To identify clashes, run the Import utility with the CHECK option. If your catalog has clashes, this option creates name_clashes.xml and path_clashes.xml report files that contain instructions for resolving the clashes. In the report files, the names with clash problems are identified with a <tag-name> tag.


Detecting Clashes

The following two types of clashes can occur.

  • Name clashes

    Occurs when sibling categories are renamed to the same name. For a list of special characters that cause this renaming, see the following URL.

    http://www.w3.org/TR/1998/REC-xml-19980210.html#NT-Name

  • Path clashes

    Occurs when categories have the same name, but their "child" categories have different names.


Resolving Name Clashes

If there are name clashes in your hierarchy, you need to resolve them to create the PMC.

Figure 2-10 shows an example of a hierarchy with a name clash, where the names "Y*" and "Y?" create a name clash.

Figure 2-10    Name Clash


By default, the "Y*" and "Y?" categories are renamed to the same category in the vendor.xml file. See Figure 2-11 and Figure 2-12.

Figure 2-11    Result of Name Clash


Figure 2-12    The vendor.xml File with a Name Clash

<?xml version="1.0" encoding="UTF-8"?>

<root>

   <X vortex-type="category" name="X">

     <Y_ vortex-type="category" name="Y*">

        <Item vortex-type="item" action="add">

         <Attribute vortex-type="attribute" value="1" name="SKU" key="yes" />

        </Item>

     </Y_>

   </X>

   <X vortex-type="category" name="X">

     <Y_ vortex-type="category" name="Y?">

        <Item vortex-type="item" action="add">

         <Attribute vortex-type="attribute" value="2" name="SKU" key="yes" />

       </Item>

     </Y_>

   </X>

</root>


If name clashes exist, the Import utility creates a report file called name_clashes.xml. This file contains an XML description of the name clashes that you can use as a template file to resolve the clashes. Figure 2-13 shows an example of such a file, edited to perform the renaming shown in Figure 2-14. The <tag-name> tags that define the renamed names are in bold in Figure 2-13.

Figure 2-13    Edited Name Clash File

<?xml version="1.0" encoding="UTF-8"?>

    <names>

      <name>

          <category>Y*</category>

          <tag-name>Y_star</tag-name>

      </name>

      <name>

          <category>Y?</category>

          <tag-name>Y_q</tag-name>

      </name>

    </names>



Figure 2-14    Name Clash Resolution


Figure 2-15 shows the vendor.xml file with resolved name clashes.
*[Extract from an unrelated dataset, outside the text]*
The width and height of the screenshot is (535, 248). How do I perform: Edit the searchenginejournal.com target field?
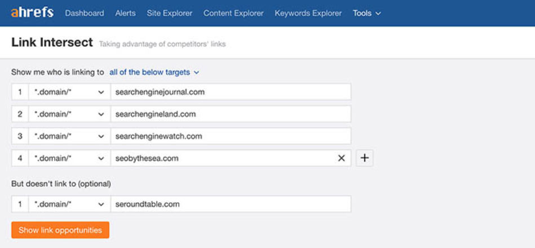coord(230,92)
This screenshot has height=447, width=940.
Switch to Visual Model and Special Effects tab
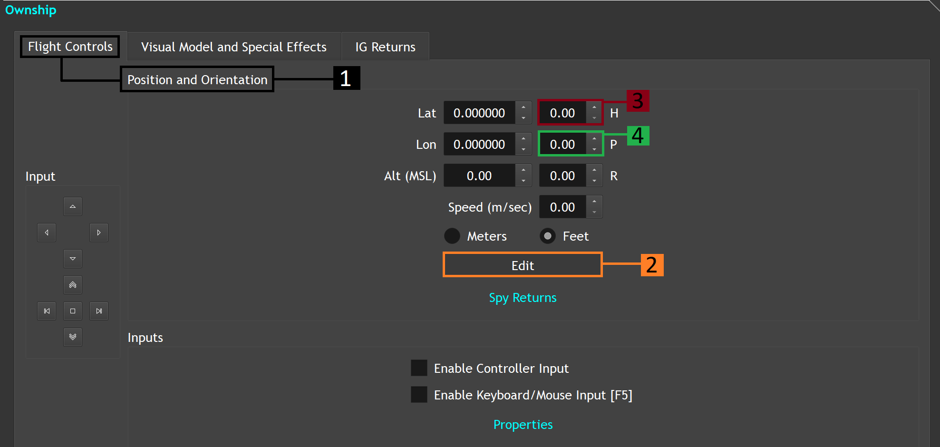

Figure 2-15    The vendor.xml File with a Resolved Name Clash

<?xml version="1.0" encoding="UTF-8"?>

<root>

  <X vortex-type="category" name="X">

    <Y_star vortex-type="category" name="Y*">

      <Item vortex-type="item" action="add">

        <Attribute vortex-type="attribute" value="1" name="SKU" key="yes" />

      </Item>

    </Y_star>

  </X>

  <X vortex-type="category" name="X">

    <Y_q vortex-type="category" name="Y?">

    <Item vortex-type="item" action="add">

        <Attribute vortex-type="attribute" value="2" name="SKU" key="yes" />

      </Item>

    </Y_q>

  </X>

</root>



Resolving Path Clashes

If there are path clashes in your hierarchy, you need to resolve them to create an mm.xml file you can load into the catalog database. To find out if there are path clashes, always specify the CHECK option the first time you run the Import utility.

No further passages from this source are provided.